And, despite the magic and the teasing and the zing under my skin when I saw him, I didn’t want him around for the birth of my baby, so this whole argument was moot.

“It’s just some fun, Mom. That’s it.”

“It’s never just fun,” Penny said, shaking her head. “Someone always gets hurt. Always. And I don’t want that person to be you, because you’ve got enough on your plate.”

See, my impulsive nature once again stymied by Mom’s rationality. There was nothing my mother said that I could argue with.

Liking him, really liking Carter, was asking for trouble.

“You’re so busy with work and getting things ready for the baby, you don’t have time to be distracted.”

That, too, was true.

“There will be men, in the future, if you want them, but there is only one time in your life like this. One time to devote to your child.”

And score another one for Mom.

“You know I’m right,” Penny said, her case made. I sat slightly sad over a mess of apples.

“You are,” I admitted, taking a piece of apple off the cutting board.

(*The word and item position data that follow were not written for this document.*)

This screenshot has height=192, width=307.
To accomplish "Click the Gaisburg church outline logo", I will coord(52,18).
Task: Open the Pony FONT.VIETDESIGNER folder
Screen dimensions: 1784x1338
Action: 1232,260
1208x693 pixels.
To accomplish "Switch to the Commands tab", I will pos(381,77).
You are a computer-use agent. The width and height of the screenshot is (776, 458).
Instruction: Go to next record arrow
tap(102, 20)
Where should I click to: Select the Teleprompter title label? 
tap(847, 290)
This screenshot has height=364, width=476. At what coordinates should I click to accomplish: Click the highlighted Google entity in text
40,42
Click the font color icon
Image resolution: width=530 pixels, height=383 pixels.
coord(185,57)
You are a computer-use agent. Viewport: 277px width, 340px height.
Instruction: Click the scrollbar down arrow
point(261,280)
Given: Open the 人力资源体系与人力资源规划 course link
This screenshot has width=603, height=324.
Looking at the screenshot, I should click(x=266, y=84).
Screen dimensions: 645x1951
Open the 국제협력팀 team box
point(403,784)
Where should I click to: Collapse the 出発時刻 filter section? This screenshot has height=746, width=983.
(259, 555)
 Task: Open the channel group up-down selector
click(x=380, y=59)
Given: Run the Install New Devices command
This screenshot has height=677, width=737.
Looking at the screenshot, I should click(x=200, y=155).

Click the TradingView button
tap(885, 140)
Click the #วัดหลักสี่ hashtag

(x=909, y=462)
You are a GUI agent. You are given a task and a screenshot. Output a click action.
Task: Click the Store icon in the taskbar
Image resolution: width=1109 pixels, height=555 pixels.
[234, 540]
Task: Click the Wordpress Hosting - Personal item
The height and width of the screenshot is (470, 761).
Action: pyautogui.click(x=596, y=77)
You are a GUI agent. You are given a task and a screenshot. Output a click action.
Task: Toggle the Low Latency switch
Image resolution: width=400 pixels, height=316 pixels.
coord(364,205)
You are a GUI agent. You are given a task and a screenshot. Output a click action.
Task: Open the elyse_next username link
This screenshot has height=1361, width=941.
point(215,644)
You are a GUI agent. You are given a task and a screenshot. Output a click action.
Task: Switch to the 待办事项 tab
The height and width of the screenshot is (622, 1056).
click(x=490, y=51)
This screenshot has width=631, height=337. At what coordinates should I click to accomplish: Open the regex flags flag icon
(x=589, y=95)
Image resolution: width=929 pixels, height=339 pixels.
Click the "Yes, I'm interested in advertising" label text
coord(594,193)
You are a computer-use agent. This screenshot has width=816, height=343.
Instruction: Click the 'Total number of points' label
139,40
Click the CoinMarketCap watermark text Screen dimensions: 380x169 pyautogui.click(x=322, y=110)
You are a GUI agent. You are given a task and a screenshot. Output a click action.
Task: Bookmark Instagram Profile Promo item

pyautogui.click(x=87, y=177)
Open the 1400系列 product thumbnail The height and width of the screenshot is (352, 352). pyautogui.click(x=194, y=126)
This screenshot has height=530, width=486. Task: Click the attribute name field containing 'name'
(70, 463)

A couple more dates, a few more photographs, and my fake-relationship with Carter was over. We had to be.

CARTER

Monday, I said good-night to Larry at the security desk then stepped out into the black-edged purple night. It fit my mood, dark and darker.

This impending moment had been riding me for hours. The cherry on top of what had already been a weird day.

My meeting with Lafayette had been successful, but even that victory couldn’t chase Zoe out of my thoughts.

Why had I told Zoe my feelings for her weren’t businesslike? What idiotic devil had possessed me to say something so stupid? These dates were fake. Arranged.

Zoe had it right—this was business. Nothing else.

And somehow Zoe made me wish things were different.

I turned left outside the glass doors and searched the quiet dusk for evil blondes of my bloodline. The night-blooming jasmine battled with the smells of the city street, and I could hear the highway humming in the distance. But right now, right here, all was quiet in my city.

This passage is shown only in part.